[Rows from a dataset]
------------
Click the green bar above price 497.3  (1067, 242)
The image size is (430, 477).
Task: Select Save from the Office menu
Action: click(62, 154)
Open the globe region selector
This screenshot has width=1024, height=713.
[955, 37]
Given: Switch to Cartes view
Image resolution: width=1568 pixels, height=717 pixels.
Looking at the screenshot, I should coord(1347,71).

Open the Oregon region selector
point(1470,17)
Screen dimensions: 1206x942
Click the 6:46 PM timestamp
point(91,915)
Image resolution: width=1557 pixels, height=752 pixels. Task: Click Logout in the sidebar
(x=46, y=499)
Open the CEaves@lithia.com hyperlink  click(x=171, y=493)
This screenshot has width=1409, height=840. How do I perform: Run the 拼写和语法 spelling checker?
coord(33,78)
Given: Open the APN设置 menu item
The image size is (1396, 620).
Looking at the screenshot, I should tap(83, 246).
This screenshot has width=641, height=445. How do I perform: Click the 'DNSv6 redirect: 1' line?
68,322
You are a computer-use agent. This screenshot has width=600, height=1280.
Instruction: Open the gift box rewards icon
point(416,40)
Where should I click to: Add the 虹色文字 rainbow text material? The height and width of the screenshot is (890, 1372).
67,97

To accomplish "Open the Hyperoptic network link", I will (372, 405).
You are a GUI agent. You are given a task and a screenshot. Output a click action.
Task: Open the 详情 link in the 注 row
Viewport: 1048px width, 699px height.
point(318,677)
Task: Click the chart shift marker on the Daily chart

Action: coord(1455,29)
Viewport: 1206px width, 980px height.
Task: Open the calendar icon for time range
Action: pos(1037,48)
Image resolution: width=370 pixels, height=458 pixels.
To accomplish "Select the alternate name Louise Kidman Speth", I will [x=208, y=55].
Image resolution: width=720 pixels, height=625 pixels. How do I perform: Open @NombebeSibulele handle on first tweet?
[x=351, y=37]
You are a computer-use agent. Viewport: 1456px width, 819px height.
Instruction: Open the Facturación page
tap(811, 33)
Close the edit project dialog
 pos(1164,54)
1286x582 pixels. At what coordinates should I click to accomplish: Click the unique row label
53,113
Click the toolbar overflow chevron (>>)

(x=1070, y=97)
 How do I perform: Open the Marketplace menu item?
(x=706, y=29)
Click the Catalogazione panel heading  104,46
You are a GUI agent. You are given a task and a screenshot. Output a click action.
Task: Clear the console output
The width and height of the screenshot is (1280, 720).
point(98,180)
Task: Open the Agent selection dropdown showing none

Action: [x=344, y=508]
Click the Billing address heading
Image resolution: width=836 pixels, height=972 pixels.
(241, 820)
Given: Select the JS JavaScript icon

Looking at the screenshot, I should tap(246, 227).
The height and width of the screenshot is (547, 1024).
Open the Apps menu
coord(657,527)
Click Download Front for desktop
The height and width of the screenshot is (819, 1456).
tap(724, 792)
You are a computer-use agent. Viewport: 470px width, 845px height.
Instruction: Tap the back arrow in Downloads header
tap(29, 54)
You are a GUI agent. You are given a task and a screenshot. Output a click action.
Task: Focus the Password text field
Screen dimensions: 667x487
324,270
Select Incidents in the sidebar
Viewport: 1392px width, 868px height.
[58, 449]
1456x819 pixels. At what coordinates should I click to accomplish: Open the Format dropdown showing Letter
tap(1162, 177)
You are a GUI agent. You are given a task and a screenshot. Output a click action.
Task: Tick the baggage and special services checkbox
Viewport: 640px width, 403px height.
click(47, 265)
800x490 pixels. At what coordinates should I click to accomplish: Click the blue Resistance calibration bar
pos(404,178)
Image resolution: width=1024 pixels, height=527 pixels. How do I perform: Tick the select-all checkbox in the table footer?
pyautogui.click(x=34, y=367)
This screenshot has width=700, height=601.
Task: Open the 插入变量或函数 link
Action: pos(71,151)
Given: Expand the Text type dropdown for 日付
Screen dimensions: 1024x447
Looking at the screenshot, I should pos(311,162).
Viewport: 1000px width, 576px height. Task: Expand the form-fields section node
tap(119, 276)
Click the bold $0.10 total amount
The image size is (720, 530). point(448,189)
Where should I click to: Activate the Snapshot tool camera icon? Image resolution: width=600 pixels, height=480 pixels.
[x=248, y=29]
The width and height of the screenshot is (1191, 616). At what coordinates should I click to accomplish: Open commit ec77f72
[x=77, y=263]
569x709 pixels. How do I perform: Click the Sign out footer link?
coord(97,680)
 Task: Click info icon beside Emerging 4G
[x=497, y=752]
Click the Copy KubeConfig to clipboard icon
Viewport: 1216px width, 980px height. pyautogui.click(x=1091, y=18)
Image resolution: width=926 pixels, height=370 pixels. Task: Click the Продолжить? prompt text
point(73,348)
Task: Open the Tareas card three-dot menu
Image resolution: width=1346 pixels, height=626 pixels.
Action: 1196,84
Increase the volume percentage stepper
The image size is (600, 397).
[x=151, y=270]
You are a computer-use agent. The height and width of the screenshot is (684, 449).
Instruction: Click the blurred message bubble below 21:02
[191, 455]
------------
What to produce: Reproduce the items above line for line, with no changes.

Output of the exercise:
Click the green bar above price 497.3  (1067, 242)
The image size is (430, 477).
Task: Select Save from the Office menu
Action: click(62, 154)
Open the globe region selector
This screenshot has width=1024, height=713.
[955, 37]
Given: Switch to Cartes view
Image resolution: width=1568 pixels, height=717 pixels.
Looking at the screenshot, I should coord(1347,71).

Open the Oregon region selector
point(1470,17)
Screen dimensions: 1206x942
Click the 6:46 PM timestamp
point(91,915)
Image resolution: width=1557 pixels, height=752 pixels. Task: Click Logout in the sidebar
(x=46, y=499)
Open the CEaves@lithia.com hyperlink  click(x=171, y=493)
This screenshot has width=1409, height=840. How do I perform: Run the 拼写和语法 spelling checker?
coord(33,78)
Given: Open the APN设置 menu item
The image size is (1396, 620).
Looking at the screenshot, I should tap(83, 246).
This screenshot has width=641, height=445. How do I perform: Click the 'DNSv6 redirect: 1' line?
68,322
You are a computer-use agent. This screenshot has width=600, height=1280.
Instruction: Open the gift box rewards icon
point(416,40)
Where should I click to: Add the 虹色文字 rainbow text material? The height and width of the screenshot is (890, 1372).
67,97

To accomplish "Open the Hyperoptic network link", I will (372, 405).
You are a GUI agent. You are given a task and a screenshot. Output a click action.
Task: Open the 详情 link in the 注 row
Viewport: 1048px width, 699px height.
point(318,677)
Task: Click the chart shift marker on the Daily chart

Action: coord(1455,29)
Viewport: 1206px width, 980px height.
Task: Open the calendar icon for time range
Action: pos(1037,48)
Image resolution: width=370 pixels, height=458 pixels.
To accomplish "Select the alternate name Louise Kidman Speth", I will [x=208, y=55].
Image resolution: width=720 pixels, height=625 pixels. How do I perform: Open @NombebeSibulele handle on first tweet?
[x=351, y=37]
You are a computer-use agent. Viewport: 1456px width, 819px height.
Instruction: Open the Facturación page
tap(811, 33)
Close the edit project dialog
 pos(1164,54)
1286x582 pixels. At what coordinates should I click to accomplish: Click the unique row label
53,113
Click the toolbar overflow chevron (>>)

(x=1070, y=97)
 How do I perform: Open the Marketplace menu item?
(x=706, y=29)
Click the Catalogazione panel heading  104,46
You are a GUI agent. You are given a task and a screenshot. Output a click action.
Task: Clear the console output
The width and height of the screenshot is (1280, 720).
point(98,180)
Task: Open the Agent selection dropdown showing none

Action: [x=344, y=508]
Click the Billing address heading
Image resolution: width=836 pixels, height=972 pixels.
(241, 820)
Given: Select the JS JavaScript icon

Looking at the screenshot, I should tap(246, 227).
The height and width of the screenshot is (547, 1024).
Open the Apps menu
coord(657,527)
Click Download Front for desktop
The height and width of the screenshot is (819, 1456).
tap(724, 792)
You are a computer-use agent. Viewport: 470px width, 845px height.
Instruction: Tap the back arrow in Downloads header
tap(29, 54)
You are a GUI agent. You are given a task and a screenshot. Output a click action.
Task: Focus the Password text field
Screen dimensions: 667x487
324,270
Select Incidents in the sidebar
Viewport: 1392px width, 868px height.
[58, 449]
1456x819 pixels. At what coordinates should I click to accomplish: Open the Format dropdown showing Letter
tap(1162, 177)
You are a GUI agent. You are given a task and a screenshot. Output a click action.
Task: Tick the baggage and special services checkbox
Viewport: 640px width, 403px height.
click(47, 265)
800x490 pixels. At what coordinates should I click to accomplish: Click the blue Resistance calibration bar
pos(404,178)
Image resolution: width=1024 pixels, height=527 pixels. How do I perform: Tick the select-all checkbox in the table footer?
pyautogui.click(x=34, y=367)
This screenshot has width=700, height=601.
Task: Open the 插入变量或函数 link
Action: pos(71,151)
Given: Expand the Text type dropdown for 日付
Screen dimensions: 1024x447
Looking at the screenshot, I should pos(311,162).
Viewport: 1000px width, 576px height. Task: Expand the form-fields section node
tap(119, 276)
Click the bold $0.10 total amount
The image size is (720, 530). point(448,189)
Where should I click to: Activate the Snapshot tool camera icon? Image resolution: width=600 pixels, height=480 pixels.
[x=248, y=29]
The width and height of the screenshot is (1191, 616). At what coordinates should I click to accomplish: Open commit ec77f72
[x=77, y=263]
569x709 pixels. How do I perform: Click the Sign out footer link?
coord(97,680)
 Task: Click info icon beside Emerging 4G
[x=497, y=752]
Click the Copy KubeConfig to clipboard icon
Viewport: 1216px width, 980px height. pyautogui.click(x=1091, y=18)
Image resolution: width=926 pixels, height=370 pixels. Task: Click the Продолжить? prompt text
point(73,348)
Task: Open the Tareas card three-dot menu
Image resolution: width=1346 pixels, height=626 pixels.
Action: 1196,84
Increase the volume percentage stepper
The image size is (600, 397).
[x=151, y=270]
You are a computer-use agent. The height and width of the screenshot is (684, 449).
Instruction: Click the blurred message bubble below 21:02
[191, 455]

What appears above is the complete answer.